WHAT YOU ARE ASKED TO DO: Search the records for the word "video" and report each line that has it.

[Source data]
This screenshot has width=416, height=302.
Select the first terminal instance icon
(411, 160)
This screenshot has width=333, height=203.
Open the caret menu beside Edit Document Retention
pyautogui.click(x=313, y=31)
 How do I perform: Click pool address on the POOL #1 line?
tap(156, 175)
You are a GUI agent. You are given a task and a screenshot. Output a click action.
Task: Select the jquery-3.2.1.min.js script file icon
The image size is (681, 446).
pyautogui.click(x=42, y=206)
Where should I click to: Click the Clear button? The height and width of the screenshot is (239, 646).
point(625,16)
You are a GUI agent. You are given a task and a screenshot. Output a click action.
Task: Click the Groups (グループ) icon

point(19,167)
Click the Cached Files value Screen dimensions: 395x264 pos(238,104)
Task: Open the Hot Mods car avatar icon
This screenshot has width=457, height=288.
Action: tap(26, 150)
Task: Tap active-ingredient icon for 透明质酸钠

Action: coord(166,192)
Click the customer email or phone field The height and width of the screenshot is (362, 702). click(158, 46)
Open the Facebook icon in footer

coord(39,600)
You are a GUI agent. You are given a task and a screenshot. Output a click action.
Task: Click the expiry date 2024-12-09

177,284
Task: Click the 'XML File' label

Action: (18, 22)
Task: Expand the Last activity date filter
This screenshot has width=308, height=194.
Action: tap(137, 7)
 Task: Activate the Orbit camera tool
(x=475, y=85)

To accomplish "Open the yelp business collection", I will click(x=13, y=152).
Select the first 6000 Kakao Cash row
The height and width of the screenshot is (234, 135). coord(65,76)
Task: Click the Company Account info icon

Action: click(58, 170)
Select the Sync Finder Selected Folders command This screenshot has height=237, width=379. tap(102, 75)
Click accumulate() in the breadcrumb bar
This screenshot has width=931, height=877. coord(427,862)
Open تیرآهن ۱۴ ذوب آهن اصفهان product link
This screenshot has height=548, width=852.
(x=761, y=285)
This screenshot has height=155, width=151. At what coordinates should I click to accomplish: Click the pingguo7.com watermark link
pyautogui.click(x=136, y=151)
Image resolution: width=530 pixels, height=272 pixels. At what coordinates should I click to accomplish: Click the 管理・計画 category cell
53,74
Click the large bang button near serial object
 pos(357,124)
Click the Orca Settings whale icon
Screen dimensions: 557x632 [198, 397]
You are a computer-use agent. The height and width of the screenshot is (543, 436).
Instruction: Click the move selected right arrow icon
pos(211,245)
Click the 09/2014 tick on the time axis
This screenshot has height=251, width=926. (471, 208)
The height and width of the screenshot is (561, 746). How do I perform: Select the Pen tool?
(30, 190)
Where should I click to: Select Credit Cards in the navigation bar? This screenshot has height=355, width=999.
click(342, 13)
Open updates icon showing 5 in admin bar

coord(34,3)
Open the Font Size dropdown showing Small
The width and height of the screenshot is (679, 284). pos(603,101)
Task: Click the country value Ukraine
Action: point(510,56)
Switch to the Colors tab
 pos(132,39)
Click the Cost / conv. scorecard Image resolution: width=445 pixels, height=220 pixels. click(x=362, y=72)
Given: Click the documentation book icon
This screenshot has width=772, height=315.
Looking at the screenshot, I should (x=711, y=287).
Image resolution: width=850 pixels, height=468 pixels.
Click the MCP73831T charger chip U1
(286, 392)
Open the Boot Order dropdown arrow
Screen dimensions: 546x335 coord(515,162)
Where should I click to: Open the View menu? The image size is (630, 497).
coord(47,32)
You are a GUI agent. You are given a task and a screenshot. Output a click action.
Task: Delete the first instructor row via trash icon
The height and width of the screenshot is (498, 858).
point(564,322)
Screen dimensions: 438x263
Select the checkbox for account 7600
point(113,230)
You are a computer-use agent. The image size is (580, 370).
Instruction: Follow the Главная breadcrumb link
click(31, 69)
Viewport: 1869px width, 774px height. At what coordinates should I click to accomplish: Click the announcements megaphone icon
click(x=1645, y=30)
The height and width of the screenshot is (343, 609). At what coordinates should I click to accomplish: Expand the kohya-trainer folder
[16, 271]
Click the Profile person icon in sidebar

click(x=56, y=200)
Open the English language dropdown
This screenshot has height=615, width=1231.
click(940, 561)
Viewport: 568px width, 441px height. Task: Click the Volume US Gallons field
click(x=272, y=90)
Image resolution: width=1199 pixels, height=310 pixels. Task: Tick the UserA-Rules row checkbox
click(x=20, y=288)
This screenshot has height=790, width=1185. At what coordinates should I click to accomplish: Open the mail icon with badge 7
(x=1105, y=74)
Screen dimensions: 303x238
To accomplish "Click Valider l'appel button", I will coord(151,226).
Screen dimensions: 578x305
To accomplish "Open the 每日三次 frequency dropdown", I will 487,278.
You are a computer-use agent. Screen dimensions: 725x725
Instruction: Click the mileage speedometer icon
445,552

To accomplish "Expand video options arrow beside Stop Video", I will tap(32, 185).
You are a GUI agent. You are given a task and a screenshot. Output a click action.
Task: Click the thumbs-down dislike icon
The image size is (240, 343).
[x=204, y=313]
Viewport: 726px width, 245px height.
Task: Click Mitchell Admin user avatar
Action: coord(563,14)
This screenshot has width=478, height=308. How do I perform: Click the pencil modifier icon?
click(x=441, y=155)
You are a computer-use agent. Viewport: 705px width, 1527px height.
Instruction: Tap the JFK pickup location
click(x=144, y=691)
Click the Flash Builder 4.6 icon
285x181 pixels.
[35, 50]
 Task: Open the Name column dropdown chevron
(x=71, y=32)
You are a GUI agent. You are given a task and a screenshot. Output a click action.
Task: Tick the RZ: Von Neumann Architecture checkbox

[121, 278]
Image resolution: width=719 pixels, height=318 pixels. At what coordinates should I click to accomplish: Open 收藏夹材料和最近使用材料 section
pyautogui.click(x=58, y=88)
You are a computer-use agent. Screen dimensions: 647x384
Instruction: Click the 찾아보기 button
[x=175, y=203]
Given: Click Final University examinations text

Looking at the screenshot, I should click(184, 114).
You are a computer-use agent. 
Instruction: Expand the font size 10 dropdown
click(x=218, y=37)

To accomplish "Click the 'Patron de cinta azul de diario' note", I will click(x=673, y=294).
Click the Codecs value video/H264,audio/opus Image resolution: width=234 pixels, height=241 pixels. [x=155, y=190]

RESPONSE TO THE TASK:
To accomplish "Expand video options arrow beside Stop Video", I will tap(32, 185).
Click the Codecs value video/H264,audio/opus Image resolution: width=234 pixels, height=241 pixels. [x=155, y=190]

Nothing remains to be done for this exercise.